Invloed van ondertoezichtstelling

Als een minderjarige zonder verblijfsrecht door een Nederlandse kinderrechter onder toezicht wordt gesteld, kan dit betekenen dat het kind een verblijfsvergunning krijgt. Of een kind onder toezicht wordt gesteld, hangt echter niet alleen van de ernst van de situatie af. Ook andere factoren, zoals of de ouders meewerken aan vrijwillige hulpverlening en de individuele inschattingen van hulpverleners, wegen mee. Bij kinderen van wie de ouders buiten beeld zijn, wordt nooit een OTS uitgesproken bij een ontwikkelingsbedreiging. Bij kinderen met vergelijkbare problematiek krijgt het ene kind dus wel een OTS – en daarmee een kans op een verblijfsvergunning – en het andere kind geen OTS.

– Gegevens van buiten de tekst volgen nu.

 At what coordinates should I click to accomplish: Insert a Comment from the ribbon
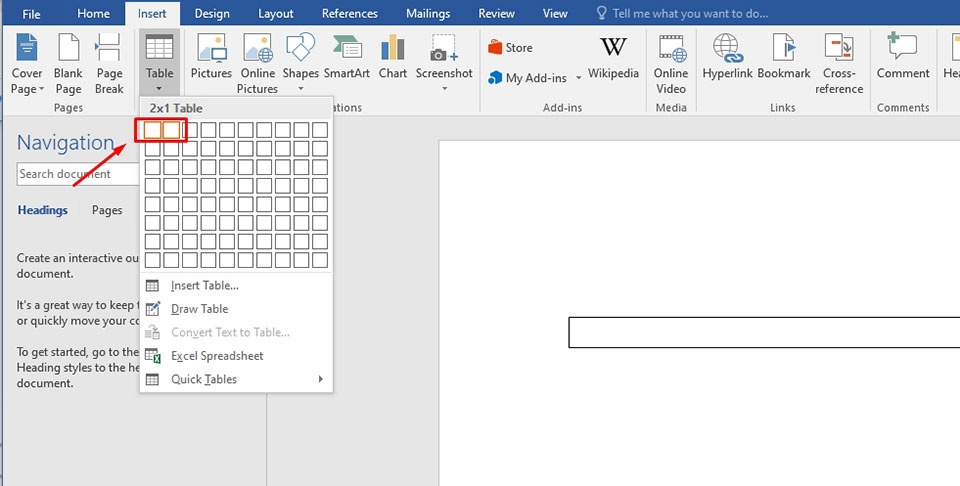902,48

Daarnaast worden medewerkers van gecertificeerde instellingen en de Raad voor de Kinderbescherming voor een dilemma geplaatst. Aan de ene kant willen zij het realiseren van een verblijfsstatus niet laten meewegen bij het aanvragen van een OTS, maar aan de andere kant is het ontbreken van een verblijfsstatus vaak van directe invloed op de ontwikkelingsbedreigingen van de betrokken minderjarigen.

Begeleiding van uitgeprocedeerde alleenstaande minderjarige vreemdelingen

Sinds het afschaffen van de discretionaire bevoegdheid (ruimte van de staatssecretaris om af te wijken van de regels), zijn de mogelijkheden voor uitgeprocedeerde alleenstaande minderjarige vreemdelingen (AMV’s) beperkt. Veel van hen verdwijnen na hun 18e verjaardag in de illegaliteit. Er bestaan verschillen tussen vreemdelingrechtelijke en jeugdrechtelijke opvattingen over ‘adequate opvang’ in het land van herkomst of elders buiten Nederland.

In het vreemdelingenrecht worden deze begrippen beperkter en algemener uitgelegd dan in het jeugd(beschermings)recht, waar meer naar het belang van het individuele kind wordt gekeken. Deze verschillen komen naar voren bij het begeleiden van minderjarigen tijdens een vertrekproces en zorgen voor spanningen tussen de verschillende betrokken organisaties.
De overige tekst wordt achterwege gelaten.